- Document segment:
##############################
In 1857 a land patent was issued to Greenberry Robbins for 40 acres of land, another cash sale, in Schuyler County. Remember that it took some years for the person to improve the land and make the payment(s), so it’s not unusual that the land patent was issued in Greenberry’s name even though he was now five years dead. Greenberry had also purchased 40 acres from neighbor John Kerr in the spring of 1852. The fact that the land was purchased just months before his death would seem to indicate that Greenberry became ill quickly or suffered an accident that caused his death. The appointment of an administrator for his estate came with the statement that Greenberry “died intestate as it is said having at the time of his death property in this State which may be lost or destroyed or diminished in value if speedy care be not taken of the same…”
Sadly, Sarah doesn’t seem to have had a long life either. She appears with her children in the 1860 census. After the 1850 census but before Greenberry’s death, one last child, John Milton Robbins, was born. The obituaries for the two sons, George and John, both recount that their father died when they were very young and their mother died only a few years later. The dates they provided indicated she was dead by 1860 but that’s disputed by her appearance in the census.
Another interesting record is available. In 1856 Sarah Robbins was married to Noah Pilcher in Schuyler County. It must be our Sarah, but what happened to the marriage? By 1860 she’s back to being listed as Sarah Robbins in the census.
##############################
- What is being asked: Reproduce the passage above on the Robbins family word for word, starting at "Sadly, Sarah doesn’t" and ending at "appearance in the census.".

- Collected data:
##############################
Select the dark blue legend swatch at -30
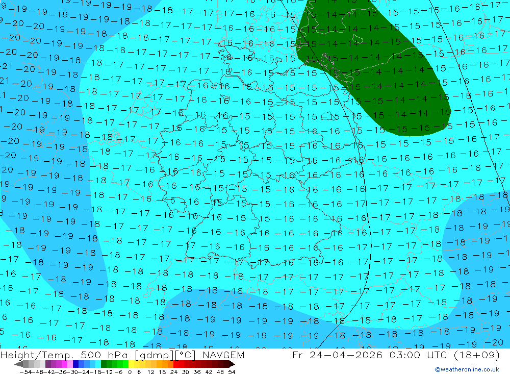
##############################
- Final result:
Sadly, Sarah doesn’t seem to have had a long life either. She appears with her children in the 1860 census. After the 1850 census but before Greenberry’s death, one last child, John Milton Robbins, was born. The obituaries for the two sons, George and John, both recount that their father died when they were very young and their mother died only a few years later. The dates they provided indicated she was dead by 1860 but that’s disputed by her appearance in the census.